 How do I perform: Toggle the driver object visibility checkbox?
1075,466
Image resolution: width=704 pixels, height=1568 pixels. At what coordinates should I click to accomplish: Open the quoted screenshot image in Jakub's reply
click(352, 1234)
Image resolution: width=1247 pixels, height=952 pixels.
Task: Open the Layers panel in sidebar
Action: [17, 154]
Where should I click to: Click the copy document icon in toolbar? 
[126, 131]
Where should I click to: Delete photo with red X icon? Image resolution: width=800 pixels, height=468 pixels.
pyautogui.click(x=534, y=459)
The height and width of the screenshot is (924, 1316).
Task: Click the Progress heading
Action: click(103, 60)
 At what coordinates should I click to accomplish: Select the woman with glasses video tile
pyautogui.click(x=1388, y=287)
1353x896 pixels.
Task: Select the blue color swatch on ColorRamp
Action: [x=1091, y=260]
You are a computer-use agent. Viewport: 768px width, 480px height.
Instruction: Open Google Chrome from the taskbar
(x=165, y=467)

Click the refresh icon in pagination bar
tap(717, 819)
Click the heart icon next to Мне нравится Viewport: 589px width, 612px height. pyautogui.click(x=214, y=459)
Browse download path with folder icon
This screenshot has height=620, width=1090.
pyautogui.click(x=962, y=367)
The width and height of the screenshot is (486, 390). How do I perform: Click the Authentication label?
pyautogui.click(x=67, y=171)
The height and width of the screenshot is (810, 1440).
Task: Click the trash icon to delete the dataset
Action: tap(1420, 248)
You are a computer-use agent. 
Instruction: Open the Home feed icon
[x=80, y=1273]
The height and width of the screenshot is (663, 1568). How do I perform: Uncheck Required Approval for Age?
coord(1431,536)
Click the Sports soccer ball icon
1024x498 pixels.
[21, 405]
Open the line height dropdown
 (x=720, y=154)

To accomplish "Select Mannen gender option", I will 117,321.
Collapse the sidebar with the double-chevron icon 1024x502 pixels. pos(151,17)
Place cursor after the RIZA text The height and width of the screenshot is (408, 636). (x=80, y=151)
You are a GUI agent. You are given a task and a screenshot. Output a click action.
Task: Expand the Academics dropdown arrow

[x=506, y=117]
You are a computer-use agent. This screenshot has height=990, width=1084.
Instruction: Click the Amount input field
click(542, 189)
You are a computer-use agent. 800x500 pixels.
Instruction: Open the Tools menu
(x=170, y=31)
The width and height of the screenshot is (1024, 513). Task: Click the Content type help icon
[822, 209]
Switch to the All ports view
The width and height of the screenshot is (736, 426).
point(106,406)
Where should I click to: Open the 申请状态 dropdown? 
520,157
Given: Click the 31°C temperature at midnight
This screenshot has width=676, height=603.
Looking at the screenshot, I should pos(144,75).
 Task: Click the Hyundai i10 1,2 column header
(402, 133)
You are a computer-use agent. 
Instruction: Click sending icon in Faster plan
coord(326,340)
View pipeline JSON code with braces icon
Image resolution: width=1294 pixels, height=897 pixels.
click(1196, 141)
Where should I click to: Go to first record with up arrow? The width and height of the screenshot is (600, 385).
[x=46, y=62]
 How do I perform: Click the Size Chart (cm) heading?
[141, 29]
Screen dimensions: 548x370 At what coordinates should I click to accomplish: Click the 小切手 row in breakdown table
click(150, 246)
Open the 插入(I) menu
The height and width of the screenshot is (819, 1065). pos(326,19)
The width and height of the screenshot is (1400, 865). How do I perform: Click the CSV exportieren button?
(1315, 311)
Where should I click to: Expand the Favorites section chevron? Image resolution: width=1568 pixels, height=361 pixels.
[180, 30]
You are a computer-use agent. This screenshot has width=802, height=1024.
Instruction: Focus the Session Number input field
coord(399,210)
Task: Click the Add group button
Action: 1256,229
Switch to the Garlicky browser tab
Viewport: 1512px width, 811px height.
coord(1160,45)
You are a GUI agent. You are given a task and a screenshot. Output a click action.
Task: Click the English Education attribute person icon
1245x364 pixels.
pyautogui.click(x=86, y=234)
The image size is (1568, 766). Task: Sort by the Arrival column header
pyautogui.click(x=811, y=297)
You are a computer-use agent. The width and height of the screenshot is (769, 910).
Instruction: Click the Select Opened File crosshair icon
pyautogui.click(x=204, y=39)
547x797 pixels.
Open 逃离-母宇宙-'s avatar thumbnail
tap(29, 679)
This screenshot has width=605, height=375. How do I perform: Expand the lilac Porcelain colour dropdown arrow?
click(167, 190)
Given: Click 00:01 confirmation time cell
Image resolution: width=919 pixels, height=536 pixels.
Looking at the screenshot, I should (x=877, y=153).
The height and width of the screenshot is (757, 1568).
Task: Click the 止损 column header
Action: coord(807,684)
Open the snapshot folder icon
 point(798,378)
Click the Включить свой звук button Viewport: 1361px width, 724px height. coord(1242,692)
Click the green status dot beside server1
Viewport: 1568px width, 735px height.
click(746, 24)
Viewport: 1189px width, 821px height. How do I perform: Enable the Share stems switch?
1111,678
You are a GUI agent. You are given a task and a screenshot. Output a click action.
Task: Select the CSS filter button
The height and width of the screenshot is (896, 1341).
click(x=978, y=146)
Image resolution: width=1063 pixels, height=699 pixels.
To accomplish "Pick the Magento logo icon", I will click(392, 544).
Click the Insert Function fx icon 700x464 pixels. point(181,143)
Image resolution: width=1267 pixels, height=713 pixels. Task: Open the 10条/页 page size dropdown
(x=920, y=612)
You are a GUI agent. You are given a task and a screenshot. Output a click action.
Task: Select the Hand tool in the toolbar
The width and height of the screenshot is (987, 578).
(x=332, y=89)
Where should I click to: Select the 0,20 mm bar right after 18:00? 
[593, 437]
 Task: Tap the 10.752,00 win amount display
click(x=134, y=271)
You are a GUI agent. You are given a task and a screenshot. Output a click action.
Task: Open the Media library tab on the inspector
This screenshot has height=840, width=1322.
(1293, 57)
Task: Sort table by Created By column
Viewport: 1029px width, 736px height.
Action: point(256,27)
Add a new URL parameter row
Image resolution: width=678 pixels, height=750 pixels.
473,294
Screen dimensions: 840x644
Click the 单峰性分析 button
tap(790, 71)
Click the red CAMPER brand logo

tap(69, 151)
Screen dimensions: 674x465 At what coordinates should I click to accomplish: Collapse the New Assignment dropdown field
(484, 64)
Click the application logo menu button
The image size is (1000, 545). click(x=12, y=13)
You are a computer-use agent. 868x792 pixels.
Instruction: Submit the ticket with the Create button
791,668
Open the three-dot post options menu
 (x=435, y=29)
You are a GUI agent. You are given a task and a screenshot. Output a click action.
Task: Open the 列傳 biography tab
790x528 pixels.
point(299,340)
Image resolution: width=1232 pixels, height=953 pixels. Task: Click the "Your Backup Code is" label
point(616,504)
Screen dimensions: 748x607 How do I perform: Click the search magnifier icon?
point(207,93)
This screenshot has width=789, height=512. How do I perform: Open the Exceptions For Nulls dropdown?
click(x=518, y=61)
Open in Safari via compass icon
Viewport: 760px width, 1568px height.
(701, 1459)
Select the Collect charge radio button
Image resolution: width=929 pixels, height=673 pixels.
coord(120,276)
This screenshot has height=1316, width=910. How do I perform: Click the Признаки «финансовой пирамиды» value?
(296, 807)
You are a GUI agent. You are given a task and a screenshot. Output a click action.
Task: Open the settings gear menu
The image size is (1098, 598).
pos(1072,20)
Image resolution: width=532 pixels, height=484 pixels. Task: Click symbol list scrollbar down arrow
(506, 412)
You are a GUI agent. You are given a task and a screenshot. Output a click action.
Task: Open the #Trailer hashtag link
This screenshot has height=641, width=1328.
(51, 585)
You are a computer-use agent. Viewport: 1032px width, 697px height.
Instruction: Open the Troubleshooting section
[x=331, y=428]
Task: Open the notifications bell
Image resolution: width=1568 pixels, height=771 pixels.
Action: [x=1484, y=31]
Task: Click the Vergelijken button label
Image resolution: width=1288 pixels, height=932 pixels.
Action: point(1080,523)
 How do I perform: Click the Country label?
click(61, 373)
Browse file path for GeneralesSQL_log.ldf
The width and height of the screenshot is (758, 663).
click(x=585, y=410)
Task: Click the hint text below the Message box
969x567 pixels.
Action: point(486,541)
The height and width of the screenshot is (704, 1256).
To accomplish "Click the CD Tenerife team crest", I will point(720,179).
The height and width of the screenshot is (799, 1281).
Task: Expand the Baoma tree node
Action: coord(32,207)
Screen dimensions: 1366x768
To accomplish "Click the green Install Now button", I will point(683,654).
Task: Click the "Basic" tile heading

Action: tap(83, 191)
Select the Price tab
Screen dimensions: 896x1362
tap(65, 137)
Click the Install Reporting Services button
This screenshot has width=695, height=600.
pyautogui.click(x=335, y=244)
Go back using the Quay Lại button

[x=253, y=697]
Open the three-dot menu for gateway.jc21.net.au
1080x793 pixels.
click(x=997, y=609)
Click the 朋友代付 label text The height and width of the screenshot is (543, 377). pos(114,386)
------------------------
**Exercise requirements**
Within the listing, how many lines hold the word "green"? Answer with the number by itself.

**Answer space**
2